Nowadays it is difficult to imagine a person without a school education entering a university, or an amateur making a career in science.  What was it that made it possible for Chikin to achieve such great results, in your opinion? Did his artistic education help him in telescope construction?

You know, I still cannot figure out how he took up a journey around Africa in 1888 without a decent income. Some of the historical riddles probably can never be solved.

He did not graduate from the Academy of Arts, but it was rather common back then. Many were not matriculated at colleges, they just attended lectures they were interested in. Graduating officially meant writing a qualification work. Chikin did not write it, so he was not considered a graduate. However, it was the Academy where he acquired the skills that later paid his bills.

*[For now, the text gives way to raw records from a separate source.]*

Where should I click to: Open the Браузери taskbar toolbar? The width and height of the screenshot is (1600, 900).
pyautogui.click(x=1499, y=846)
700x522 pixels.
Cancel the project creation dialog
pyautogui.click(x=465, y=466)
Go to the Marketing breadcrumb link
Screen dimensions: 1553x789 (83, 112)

It was there that he met his best friend and business partner Peter Scherbov.

Artistic skills helped Chikin a lot in telescope construction; he made all the blueprints, drafts and sketches himself. His drawings are published in many magazines and newspapers.

Valentina, how did the idea of taking part in the competition occur to you?

I have been doing this research for six years and I have presented it at regional, all-Russian and international conferences, forums and competitions. During this time, I managed to write a full biography of Chikin, I put together a list of his illustrations and academic works, and I described his travels. I am really grateful to the staff of the archives, libraries, museums, the University, and Anichkov Palace, and the outside experts and academics who helped me work on my paper. Research is always a team work. In 2017, I won the competition of research papers, held by the Ministry of Education of the Russian Federation as part of the forum “Science of the future is science of the young people” in the nomination “Humanities”. During 2018, I was improving my paper according to the feedback that I had received at the forum. In the autumn of 2018, I saw information about the competition of the Russian Academy of Science on the University website, and decided to give it a try. I was curious if my work would be appreciated in academic circles. It took a long time to receive the results of the competition. The papers had been submitted in September, and the results were published only in May. Honestly, I forgot that I had sent my paper to the competition. Having learned that I won, I was very glad. I was on the verge of defending my graduate qualification work on the same topic, and I am always a bit self-conscious and self-critical.

You pointed out that research is always team work. The success of a student’s paper depends both on a student and on their research supervisor. Who helped you?

While writing the paper, I had three research supervisors. Each of them helped me, corrected me, and guided the direction of my research according to the course of work. I think it was good for me. In Anichkov Palace my supervisor was Maria Osipova, who is still helping me. She knows all the nuances of the topic. She loves the character of the research as much as I do.

My first research supervisor at the University was Anna Sukhorukova. Thanks to her I began writing more articles. After two years I moved to a different supervisor, professor Mikhail Khodyakov. Having finished the second academic year, I delved into studying Chikin’s biography of the Soviet times and his work in the field of telescope construction. Mikhail Viktorovich helped me comprehend this period better and bring more historical context into my paper.

What could the hero of your research teach you?

What a person who lived at the turn of the 19th and 20th centuries could teach us all is the ability to adjust to the course of life, never to despair, to live in the moment, to master new skills and professions, and to always try to figure out where their heart in. Alexander Chikin had these qualities.